PicMonkey had two tiers of users: Basic Users and Royale Users. The only emails either tier received regarding their account were upgrade notifications and the PicMonkey newsletter. My first project was to optimize the Welcome flow for all new users (Basic and Royale) as well as the Onboarding flow that followed.
I sketched out every possible scenario a new user could find themselves in, and made note of the existing scenarios we already had in place. For example, we were sending emails asking users to upgrade, but not to confirm their sign up or welcome them to the service.
PicMonkey had an archive of great tutorials, so we decided to add targeted tutorials to onboarding emails based on how long the user was active. For example, new users would see beginner tutorials such as "5 Photo Editing Best Practices", while more seasoned users would see advanced tutorials like "How to Make a Double Exposure".

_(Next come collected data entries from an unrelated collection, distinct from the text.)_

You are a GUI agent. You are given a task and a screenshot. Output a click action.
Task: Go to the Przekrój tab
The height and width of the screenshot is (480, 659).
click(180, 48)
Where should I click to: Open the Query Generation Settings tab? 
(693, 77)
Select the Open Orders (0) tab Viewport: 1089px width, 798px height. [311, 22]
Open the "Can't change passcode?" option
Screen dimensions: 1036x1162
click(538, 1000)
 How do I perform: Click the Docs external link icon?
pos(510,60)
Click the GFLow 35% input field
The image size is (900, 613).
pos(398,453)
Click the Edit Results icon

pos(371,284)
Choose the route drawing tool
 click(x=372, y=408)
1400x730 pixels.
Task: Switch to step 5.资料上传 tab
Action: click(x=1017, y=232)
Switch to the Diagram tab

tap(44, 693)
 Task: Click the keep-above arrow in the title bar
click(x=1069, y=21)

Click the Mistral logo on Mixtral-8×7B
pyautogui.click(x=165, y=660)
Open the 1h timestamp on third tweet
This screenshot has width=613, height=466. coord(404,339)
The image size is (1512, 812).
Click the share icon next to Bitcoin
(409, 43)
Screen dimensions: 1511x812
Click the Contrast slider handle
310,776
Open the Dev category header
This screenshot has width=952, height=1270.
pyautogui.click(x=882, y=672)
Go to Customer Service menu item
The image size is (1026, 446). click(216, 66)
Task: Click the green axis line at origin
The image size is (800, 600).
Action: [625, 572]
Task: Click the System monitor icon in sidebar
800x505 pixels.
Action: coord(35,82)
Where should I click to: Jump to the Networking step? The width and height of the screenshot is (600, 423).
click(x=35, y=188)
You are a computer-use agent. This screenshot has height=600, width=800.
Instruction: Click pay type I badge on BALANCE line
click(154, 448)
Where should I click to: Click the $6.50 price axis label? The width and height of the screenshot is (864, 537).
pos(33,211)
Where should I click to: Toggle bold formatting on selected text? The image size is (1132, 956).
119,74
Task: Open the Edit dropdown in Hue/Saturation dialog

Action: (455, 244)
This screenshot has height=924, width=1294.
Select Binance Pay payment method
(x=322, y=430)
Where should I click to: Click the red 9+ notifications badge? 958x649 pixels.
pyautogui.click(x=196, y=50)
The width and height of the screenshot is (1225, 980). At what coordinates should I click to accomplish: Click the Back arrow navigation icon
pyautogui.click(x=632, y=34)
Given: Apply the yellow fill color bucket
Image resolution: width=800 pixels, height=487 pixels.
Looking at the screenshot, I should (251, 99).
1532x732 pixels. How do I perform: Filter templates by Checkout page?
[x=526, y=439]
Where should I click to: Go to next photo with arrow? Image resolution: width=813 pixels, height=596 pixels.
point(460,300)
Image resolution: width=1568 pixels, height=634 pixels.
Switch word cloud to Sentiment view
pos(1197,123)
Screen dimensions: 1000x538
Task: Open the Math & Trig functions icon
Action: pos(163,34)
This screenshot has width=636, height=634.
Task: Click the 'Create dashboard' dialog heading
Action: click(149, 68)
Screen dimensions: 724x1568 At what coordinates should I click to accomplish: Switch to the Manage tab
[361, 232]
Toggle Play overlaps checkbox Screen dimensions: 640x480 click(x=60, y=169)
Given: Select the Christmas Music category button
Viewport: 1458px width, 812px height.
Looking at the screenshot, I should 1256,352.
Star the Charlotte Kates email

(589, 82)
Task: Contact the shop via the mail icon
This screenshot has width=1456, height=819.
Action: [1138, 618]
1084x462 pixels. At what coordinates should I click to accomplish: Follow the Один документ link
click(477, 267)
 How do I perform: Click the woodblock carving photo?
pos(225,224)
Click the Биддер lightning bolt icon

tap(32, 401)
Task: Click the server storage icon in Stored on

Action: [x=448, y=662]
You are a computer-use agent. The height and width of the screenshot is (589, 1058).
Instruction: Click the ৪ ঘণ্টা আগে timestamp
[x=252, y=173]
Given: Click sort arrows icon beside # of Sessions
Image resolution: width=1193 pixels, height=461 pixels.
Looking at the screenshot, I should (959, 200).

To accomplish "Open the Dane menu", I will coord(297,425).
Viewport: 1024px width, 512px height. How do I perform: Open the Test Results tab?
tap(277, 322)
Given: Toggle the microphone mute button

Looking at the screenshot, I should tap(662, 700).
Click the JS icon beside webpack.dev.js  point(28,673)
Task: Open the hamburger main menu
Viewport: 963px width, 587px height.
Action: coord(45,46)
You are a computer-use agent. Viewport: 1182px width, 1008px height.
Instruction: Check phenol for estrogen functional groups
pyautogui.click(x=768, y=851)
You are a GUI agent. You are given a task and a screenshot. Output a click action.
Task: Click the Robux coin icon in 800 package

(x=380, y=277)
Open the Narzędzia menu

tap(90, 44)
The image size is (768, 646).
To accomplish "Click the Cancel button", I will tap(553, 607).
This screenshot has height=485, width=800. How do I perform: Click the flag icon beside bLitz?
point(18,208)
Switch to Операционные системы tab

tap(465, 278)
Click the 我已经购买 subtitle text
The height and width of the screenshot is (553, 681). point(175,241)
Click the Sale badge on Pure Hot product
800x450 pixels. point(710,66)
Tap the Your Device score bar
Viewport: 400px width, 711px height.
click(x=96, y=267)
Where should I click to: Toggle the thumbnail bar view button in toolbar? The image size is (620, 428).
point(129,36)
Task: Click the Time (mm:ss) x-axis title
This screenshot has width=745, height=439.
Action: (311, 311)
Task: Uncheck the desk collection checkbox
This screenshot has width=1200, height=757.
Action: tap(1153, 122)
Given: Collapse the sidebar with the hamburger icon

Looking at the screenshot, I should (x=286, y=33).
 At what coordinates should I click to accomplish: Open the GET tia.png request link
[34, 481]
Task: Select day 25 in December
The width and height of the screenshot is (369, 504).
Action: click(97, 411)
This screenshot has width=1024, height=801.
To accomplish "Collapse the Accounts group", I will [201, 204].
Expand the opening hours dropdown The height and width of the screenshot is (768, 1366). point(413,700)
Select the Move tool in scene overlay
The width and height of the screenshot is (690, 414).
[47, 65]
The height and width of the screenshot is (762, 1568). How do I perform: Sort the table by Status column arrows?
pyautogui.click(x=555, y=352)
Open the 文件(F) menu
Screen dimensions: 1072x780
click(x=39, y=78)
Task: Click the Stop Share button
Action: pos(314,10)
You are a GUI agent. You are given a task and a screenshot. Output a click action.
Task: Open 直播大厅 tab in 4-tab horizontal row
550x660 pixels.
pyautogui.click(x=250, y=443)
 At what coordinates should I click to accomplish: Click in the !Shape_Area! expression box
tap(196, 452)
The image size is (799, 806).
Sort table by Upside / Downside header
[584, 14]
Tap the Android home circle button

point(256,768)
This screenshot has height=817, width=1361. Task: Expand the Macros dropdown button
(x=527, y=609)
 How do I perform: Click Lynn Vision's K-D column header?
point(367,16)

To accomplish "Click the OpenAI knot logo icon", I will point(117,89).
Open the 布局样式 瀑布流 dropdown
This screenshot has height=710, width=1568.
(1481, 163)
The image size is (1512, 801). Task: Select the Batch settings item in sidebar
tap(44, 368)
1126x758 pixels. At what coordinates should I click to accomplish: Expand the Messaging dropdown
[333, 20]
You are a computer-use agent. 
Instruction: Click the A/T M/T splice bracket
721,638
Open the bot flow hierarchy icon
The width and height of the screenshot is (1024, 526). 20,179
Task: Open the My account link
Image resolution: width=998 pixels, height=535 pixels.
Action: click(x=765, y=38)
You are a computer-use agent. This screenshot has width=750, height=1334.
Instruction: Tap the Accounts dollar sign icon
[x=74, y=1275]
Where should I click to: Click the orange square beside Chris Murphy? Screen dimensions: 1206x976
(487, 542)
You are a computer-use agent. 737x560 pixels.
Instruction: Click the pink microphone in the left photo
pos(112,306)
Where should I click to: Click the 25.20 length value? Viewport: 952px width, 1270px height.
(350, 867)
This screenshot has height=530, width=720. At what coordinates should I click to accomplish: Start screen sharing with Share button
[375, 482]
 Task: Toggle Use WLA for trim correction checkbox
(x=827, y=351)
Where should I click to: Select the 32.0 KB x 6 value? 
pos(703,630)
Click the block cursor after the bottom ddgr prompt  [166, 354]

Not long after the wireframes were created, priorities shifted for the product team. We put this project on the backburner while I focused my attention on a new project.
Had the scope of my contract been longer, I would have revisited this project and polished the visual design, performed user testing, and iterated on designs that incorporated the user testing results.
Shortly before I joined PicMonkey, the Custom Effects feature was added to their priority list. As employees used the product internally, many found themselves editing a photo to their desired effect, then forgetting the steps they took to get there. The Custom Effects feature preserves those steps by saving the effect under a unique name, and storing it in their account for future use.
PicMonkey had a long list of fonts to choose from, as well as an option for users to upload their own. The font filtering feature allows users to quickly find the font they're looking for, without having to scroll.
My last project at PicMonkey was to refresh the product's color picker tool.
It was a known issue that the color pickers were inconsistent across the product, but it wasn't until I performed an end-to-end audit that we realized just how inconsistent they were.
During my research, I performed an additional audit on color pickers from other design tools and competitors such as Sketch, Photoshop, Illustrator, Canva, BeFunky, and Fotor.
Afterwards, I proposed a color picker that incorporated the eyedropper tool, HEX and RGB value inputs, color preview, and consistent color gradient.